I was playing in the Fitz EOM the other night. Daragh Davey jokingly tweeted that I had staked 10% of the field (a slight exaggeration) which prompted Mark Smyth to tweet the following gem which gave me a chuckle.
In his PocketFives interview, Danloulou made an excellent point at the time that one thing he felt was holding Irish poker back was the lack of a genuine staking culture. In my view, staking is both misunderstood and regarded with suspicion by a lot of Irish poker players. There seems to be a sort of general view that stakers are almost parasites or pimps (I've actually heard us referred to as pimps quite a bit). The view seem to be that stakers prey on the young without bankrolls, introducing them to a life of servitude in cyber sweatshops and living off the fat of their profits.
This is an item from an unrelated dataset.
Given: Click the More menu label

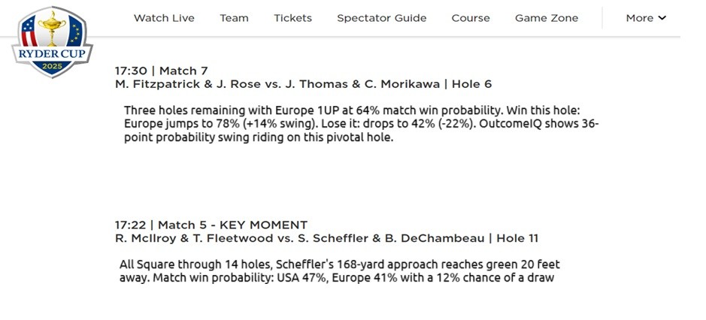Looking at the screenshot, I should coord(639,18).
In some quarters, staking is seen as a form of cowardice. I recently sat through an attempt by David Lappin to explain the benefits of staking (to the staked player) to a very sceptical Irish poker player who was arguing that anyone good shouldn't need to be staked. This is a historical perspective: the view that the way you "make it" in poker is to grind up your own bankroll. This was possible a few years ago when lower and even mid stakes were so soft a player could grind their way up quickly.
In a future blog, I will try to explain the benefits of staking to all the parties involved so watch this space.
The night after the Fitz EOM (where I failed to cash but Jaymo at least notched up his first live Hendon Mob result) was originally meant to be the night that Team Old Nits defended our title won last year, but was cancelled due to lack of interest (or teams). It was replaced with a rebuy which I decided to skip. Was pretty happy that I did when I went on a mini rampage online winning the Night on Stars Fr, getting a second on Party and a few other bits and bobs all adding up to my first 10k night online in a while. A lot of Irish players have been celebrating binks lately. Marc McDonnell had a bink earlier in the week on Stars Fr (beating no less than Christopher Brammer headsup), while on the same night John O'Shea reminded us that he can still play a bit of poker , binking an IPOPs and a PLO tournament on the same night. Love him or hate him (and he's one of those unique individuals it's possible to do both simultaneously) few would deny that Irish poker without John O'Shea would be a much duller place. After a recent bad run that he has been brutally frank about on his own blog, it says a lot about John's character and resolve that he can come back and do this.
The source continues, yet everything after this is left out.